Consigne 1 –
Selon le texte sur l'allocation universelle, à quel montant mensuel par personne Jacques Marseille a-t-il estimé cette allocation ?
Consigne 2 –
Poursuivez le texte sur l'allocation universelle à partir de sa dernière phrase.

Texte du document –
▬▬▬▬▬▬▬▬▬▬

La solution est connue depuis longtemps : c’est l’allocation universelle (il existe diverses variantes, comme l’impôt négatif). Un mot de son principe pour ceux qui ne la connaissent pas. On supprimerait toutes les prestations sociales accordées sous condition. Chaque individu, riche ou pauvre, aurait droit à un sorte de RMI (mais personne n’aurait à invoquer son indigence pour le toucher). De telle sorte que les exclus du marché bénéficieraient d’un minimum vital. Ce qui est important, c’est que cette allocation universelle est une créance irréfragable sur la société. Aucune contrepartie n’est exigée, notamment de se mettre au travail. Chacun fait ce qu’il veut, se contente de son allocation ou l’arrondit en s’activant. Peu importe que ses bénéficiaires soient des fainéants ou stakhanovistes, elle est axiologiquement neutre. On est libéré du pathos sur la nécessité de se construire par le travail, de la dignité par le travail et autres maximes édifiantes. Jacques Marseille (après Keith Robert au début des années 80) essaya d’en calculer le montant. Il l’estima à 733 € par personne et par mois : « Une somme qui correspond aussi à un peu plus du seuil de pauvreté, fixé à 50% du revenu médian, soit 733 € pour une personne seule. », expliquait-il.

Rappelons aussi que l’une des conséquences que l’on peut tirer de la pensée de John Rawls est celle d’un Etat sinon minimal, du moins dont le champ d’action est limité. Comme le remarque M. Spitz : « En insistant sur la nécessaire priorité de ce principe de liberté, ils exprimeraient l’idée que la première qualité d’un système institutionnel est de respecter l’indépendance morale des citoyens de manière égale, et de permettre à chacun de développer ses propres finalités autant que cela est compatible avec un droit égal de le faire pour tous, et ils affirmeraient leur volonté de se prémunir contre toute utilisation de la force de l’Etat pour forcer leur conscience ou les contraindre à adopter des buts, des valeurs et des modes de vie auxquels ils n’adhèrent pas. »

Un libéralisme presque total devient alors pensable. Il lui faut néanmoins intégrer les trois fondements du parti de l’In-nocence en prenant notamment en compte les externalités de tout système, ou pourrait-on dire, en prévenant les dommages collatéraux d’un marché déchaîné, notamment ceux causés à l’environnement.

Si ces quelques réflexions m’éloignent de la pensée centrale des amis de l’In-nocence, elles m’éloignent tout autant du dogmatisme d’un libéralisme fondé sur une généralisation du droit de propriété. On se rappelle que la liberté individuelle est, pour ces passionnés du droit de propriété, fondée sur la propriété qu’a chacun de sa propre personne, etc. En somme, cet écart est peut-être un avatar, ou plus probablement un résidu de la liberté de pensée.

▬▬▬▬▬▬▬▬▬▬

Données fournies –
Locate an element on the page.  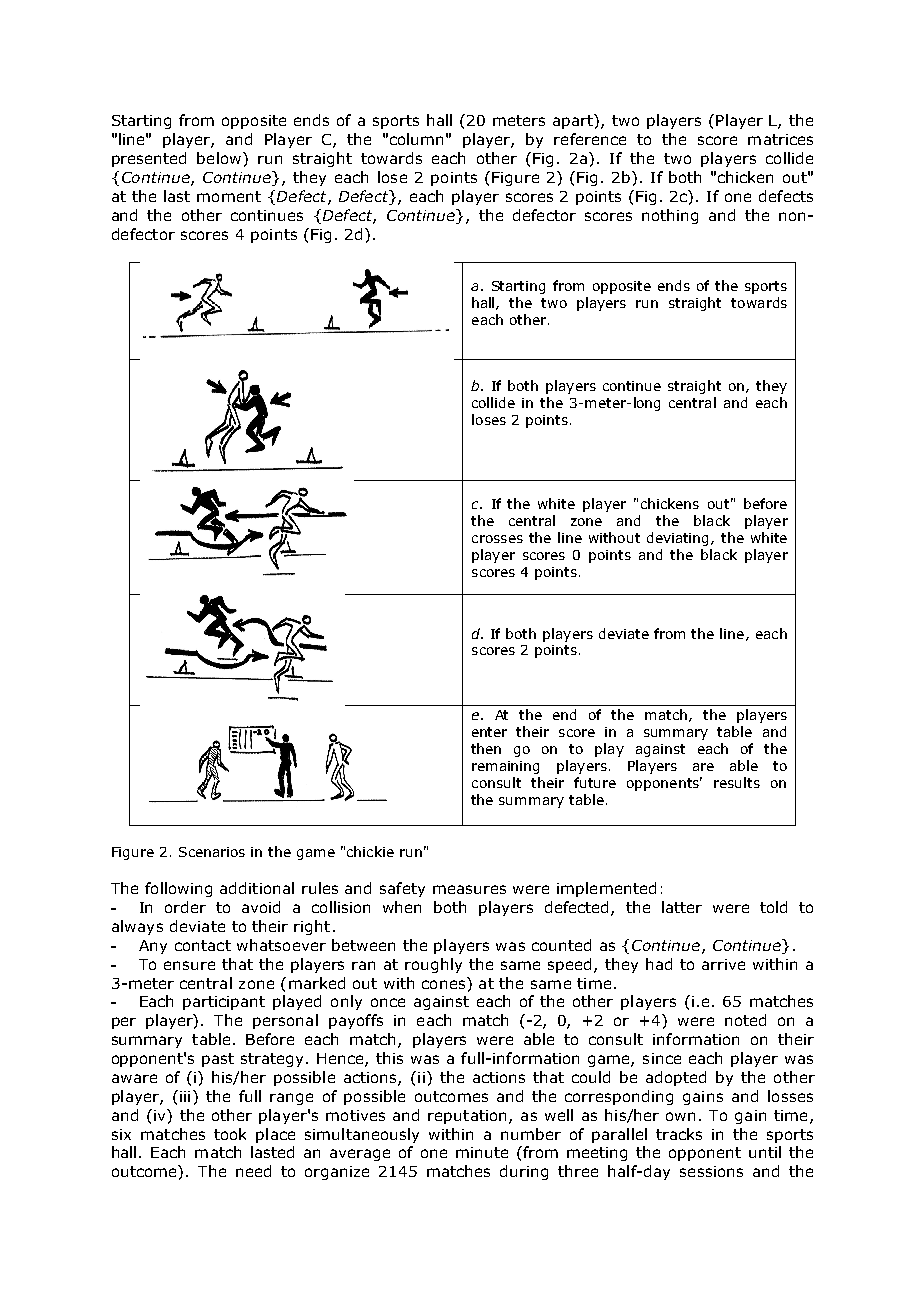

▬▬▬▬▬▬▬▬▬▬

Réponse attendue 1 –
Il l'a estimée à 733 € par personne et par mois.

Réponse attendue 2 –
Vous remarquerez, cher M. Michel, que je n'ai abordé l'oeuvre de Rawls, ou le peu que j'en connais, que sous l'angle de la "politique culturelle" et des conséquences à mon avis funestes qu'impliquerait l'application de la conception rawlsienne de l'identité de l'homme démocratique (conception qui repose sur une sorte d'historicisme par lequel le devoir de reconnaître la pluralité des cultures est justifié par le simple fait de la pluralité des valeurs dans nos sociétés). Aussi ne me suis-je point prononcé sur les tenants et aboutissants de la conception rawlsienne de la justice sociale, sur la quelle vous avez sans doute plus de lumières que moi.
Utilisateur anonyme
14 janvier 2011, 14:07   Re : In-nocence et libéralisme politique
Cher Monsieur Billy,

Je ne sais pas si j'ai quelques lumières sur Rawls, et encore moins, par rapport à vous-même. J'ai découvert Rawls lors d'un séminaire que Jean-Pierre Dupuy lui consacrait, voici bien longtemps. Puis je l'ai lu. Je n'ai, à aucun moment, perçu que Rawls ait pu adhérer à une quelconque forme de relativisme culturel. Mais peut-être l'ai-je mal lu ? En tout cas, à l'époque, je ne lisais pas dans cette optique.

En reprenant mes notes de lecture, j'y trouve simplement une neutralité axiologique de l'Etat. J'y vois plutôt une référence à une forme de laïcité. Neutralité de l'Etat, laissant à chacun la liberté de ses convictions. Je n'appelle pas cela du relativisme culturel. Toutes les convictions ne se valent pas pour autant. Du moins est-ce ainsi que je comprends Rawls.

La neutralité requise par Rawls imposerait, me semble-t-il, à un professeur non seulement une absolue neutralité religieuse, mais il faudrait encore que, par exemple, après un an passé à suivre les cours d'un professeur d'histoire, ses élèves n'eussent pas pu deviner ses propres convictions politiques. Je crois me rappeler avoir vécu cela, voici un peu plus d'un demi siècle. Est-ce là renoncer à la subtile hétéronomie de l'éducation ? Je ne le crois pas. Car enseigner l'histoire, c'est bien faire éprouver le poids du passé.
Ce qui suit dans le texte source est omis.